[Exercise task] In the business associate agreement text below, how much notice must a party give to end the agreement if the two sides can't agree on changes needed for the HITECH Act?

[Extracted text]
· · · ·

Data Ownership. Business Associate’s data stewardship does not confer data ownership rights on Business Associate with respect to any data shared with it under the Agreement, including any and all forms thereof.
Effect of BAA.
- This BAA is a part of and subject to the terms of the Agreement, except that to the extent any terms of this BAA conflict with any term of the Agreement, the terms of this BAA will
- Except as expressly stated in this BAA or as provided by law, this BAA will not create any rights in favor of any third party.
Regulatory References. A reference in this BAA to a section in HIPAA means the section as in effect or as amended at the time.
Amendments and Waiver. This BAA may not be modified, nor will any provision be waived or amended, except in writing duly signed by authorized representatives of the Parties. A waiver with respect to one event shall not be construed as continuing, or as a bar to or waiver of any right or remedy as to subsequent events.
HITECH Act Compliance. The Parties acknowledge that the HITECH Act includes significant changes to the Privacy Rule and the Security Rule. The privacy subtitle of the HITECH Act sets forth provisions that significantly change the requirements for business associates and the agreements between business associates and covered entities under HIPAA and these changes may be further clarified in forthcoming regulations and guidance. Each Party agrees to comply with the applicable provisions of the HITECH Act and any HHS regulations issued with respect to the HITECH Act. The Parties also agree to negotiate in good faith to modify this BAA as reasonably necessary to comply with the HITECH Act and its regulations as they become effective but, in the event that the Parties are unable to reach agreement on such a modification, either Party will have the right to terminate this BAA upon 30- days’ prior written notice to the other Party.

· · · ·

[Data]
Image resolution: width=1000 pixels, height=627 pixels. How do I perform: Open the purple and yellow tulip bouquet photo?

· · · ·

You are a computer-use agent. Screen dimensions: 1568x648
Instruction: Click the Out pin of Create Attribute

· · · ·

[Output of the task] 30 days' prior written notice to the other party.